Ça, c’est le cadre. Je ne vais pas détailler le fond, mais juste vous indiquer le contenu des objets d’études de Français, pour que vous admiriez leur adéquation avec les besoins et aspirations d’un ado de 2025. En Première, les quatre objets d’études sont : La littérature d’idées du XVIe au XVIIIe siècle, Le roman et le récit du Moyen Âge au XXIe siècle, La poésie du XIXe au XXIe siècle, Le théâtre du XVIIe au XXIe siècle. Facile, adapté, cohérent. Ne vous laissez pas abuser par le XXIe qui borne 3 de ces 4 objets d’études, et qui pourrait laisser croire à un effort de modernité dans cet effrayant passéisme, limite nationaliste car exclusivement consacré aux auteurs francophones : s’il y a un siècle qui passe à l’as, faute de temps, c’est bien celui qui concerne les jeunes, sauf à travers quelques auteurs tendance on ne sait pas trop pourquoi, comme Philippe Jaccottet (1925-2021), dont on étudie L’effraie, recueil de poèmes en vers libres, contenant Portovenere, Agrigente, Les eaux et les forêts, subdivisée en I, II, III et IV, et des vers comme « Tu es ici, l’oiseau du vent tournoie » (pardon Philippe, ce n’est pas de vous que je me moque, mais de ce que l’on fait de vos textes, infligés à des élèves dans des conditions où il est impossible qu’ils les apprécient).

Tout bleu que j’étais, une contradiction m’apparut entre l’ambition folle de ce programme et le renoncement à la transmission : s’il ne s’agit plus de transférer des connaissances, pourquoi embêter les Secondes avec Le melon de Saint-Amand (1634) et les Premières avec Le mimosa de Francis Ponge (1952) ?

# Données brutes

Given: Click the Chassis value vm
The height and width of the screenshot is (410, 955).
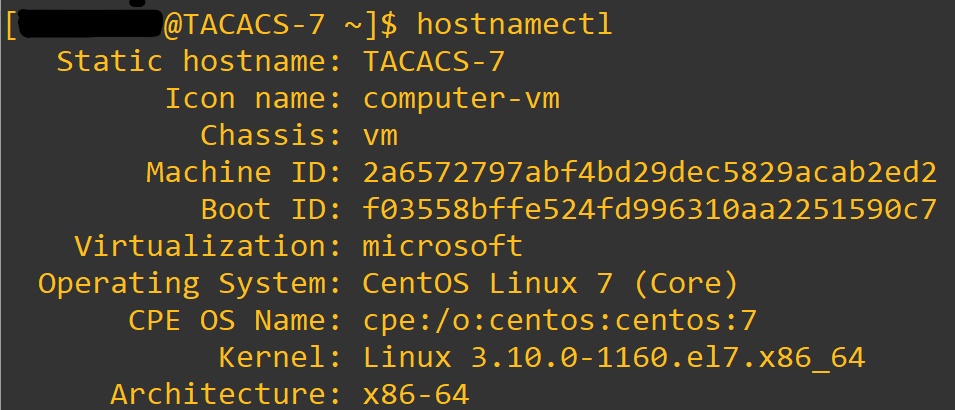Looking at the screenshot, I should coord(381,135).
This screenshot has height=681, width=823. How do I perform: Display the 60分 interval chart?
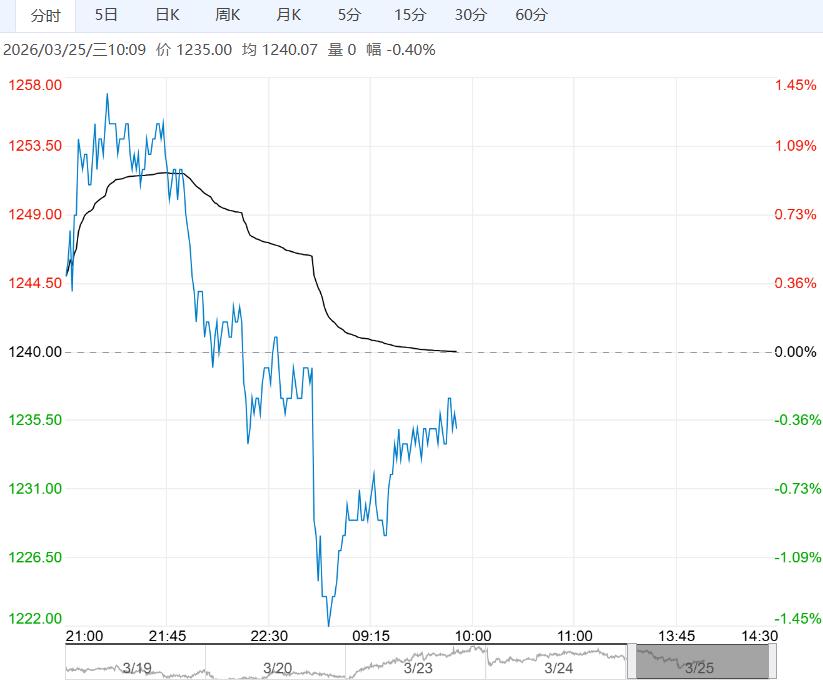531,15
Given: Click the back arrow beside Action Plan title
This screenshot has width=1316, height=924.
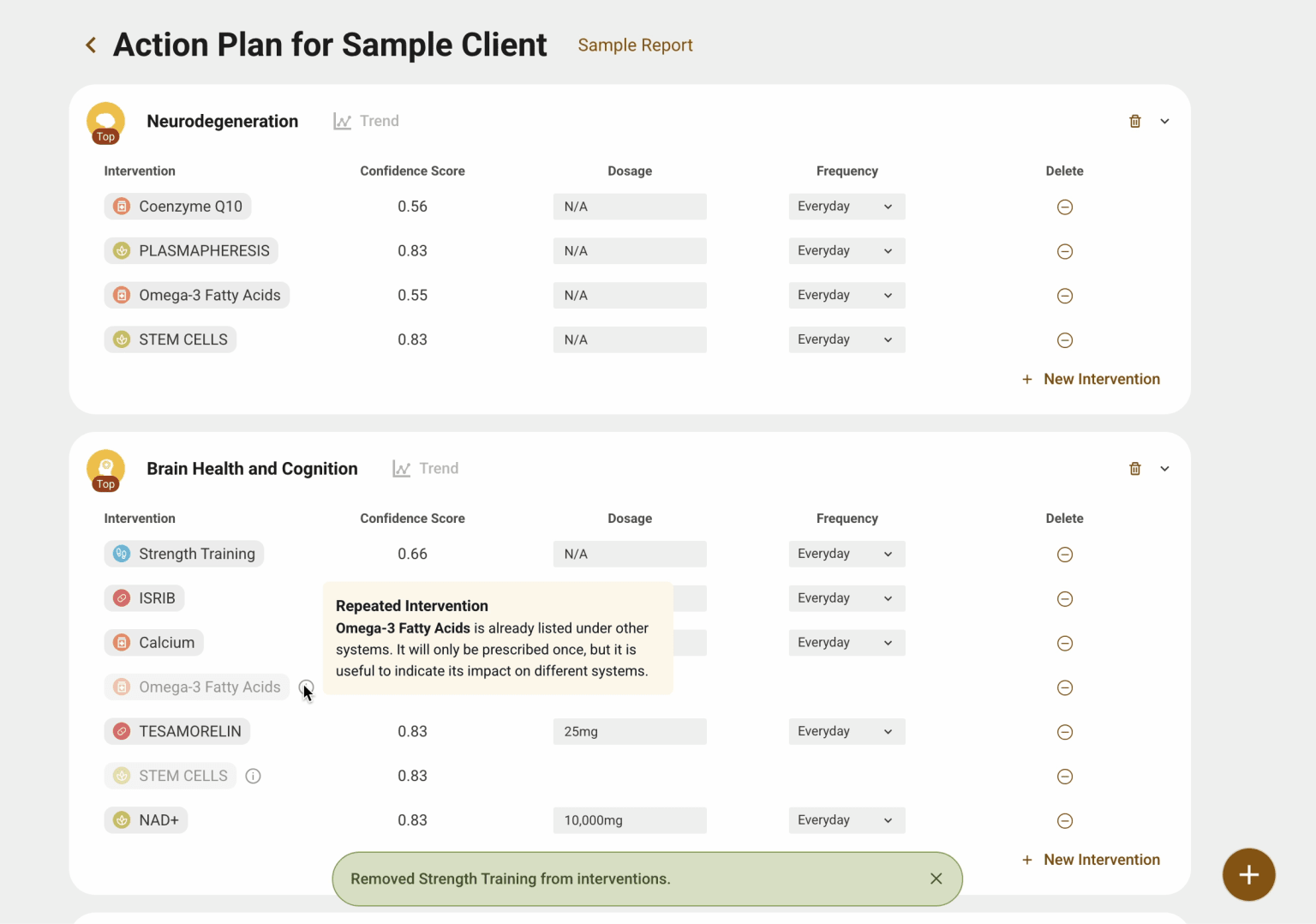Looking at the screenshot, I should click(91, 45).
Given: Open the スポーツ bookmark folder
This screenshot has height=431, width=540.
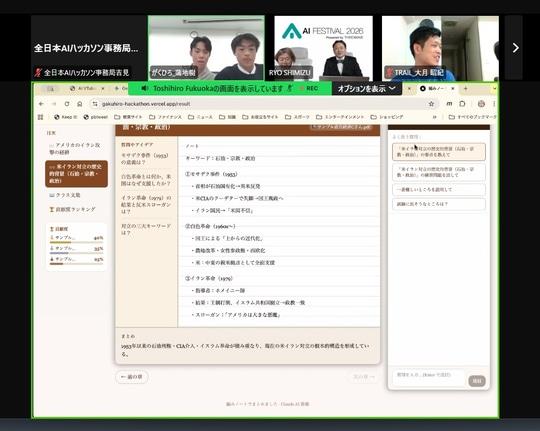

# Objectif
Peux-tu poursuivre le texte sur le programme de français au lycée en reprenant juste après sa dernière phrase ?

# Réponse ci-dessous
 Le pire est à venir. Malgré la complexité des constructions à élaborer pour faire coïncider objets, parcours, œuvres et lectures (et corpus ?), cela vaudrait le coup d'essayer si l’on essayait de savourer les textes issus de ces croisements. Mais le but n’est pas là. Il ne s’agit pas de prendre plaisir à lire, mais d’analyser, de disséquer, de chercher la petite bête. C’est un peu comme si on proposait aux élèves un gâteau, non pas pour le déguster, mais pour le casser, afin d’essayer de découvrir les ingrédients, leur nature, leur teneur, leurs proportions, leur cuisson. Donc ils goûtent d’abord la farine, ensuite les œufs, ensuite la levure, ensuite le sucre, ils recommencent, doivent varier les combinaisons… Et comme c’est ainsi immangeable, ils vomissent. 

Je n’invente rien. À l’oral, le jeune ou la jeunette de 16 ans doit produire l’analyse linéaire d’un texte (ligne par ligne), en spécifiant tous les « procédés » utilisés par l’auteur.e (à qui l’on prête une fois sur deux des intentions qu’il n’avait pas, mais c’est un autre débat). Les ados sont notamment tenus de faire ressortir le paratexte, l’énonciation, la composition, le lexique, la grammaire. Ils ont intérêt à savoir ce qu’est une anaphore, une prolepse, un chiasme et un zeugma, à ne pas oublier de mentionner une assonance et une allitération, à trouver la proposition subordonnée conjonctive circonstancielle de condition qui se cache dans la page. Ils disposent certes d’une demi-heure de préparation et ont vu en cours les deux textes sur lesquels ils sont interrogés (un choisi par l’examinatrice dans la liste présentée, un choisi par eux). Mais il est fort à parier qu’après un pareil traitement ils seront dégoûtés pour longtemps, si ce n’est à jamais, de tout ce qui ressemble à de la littérature.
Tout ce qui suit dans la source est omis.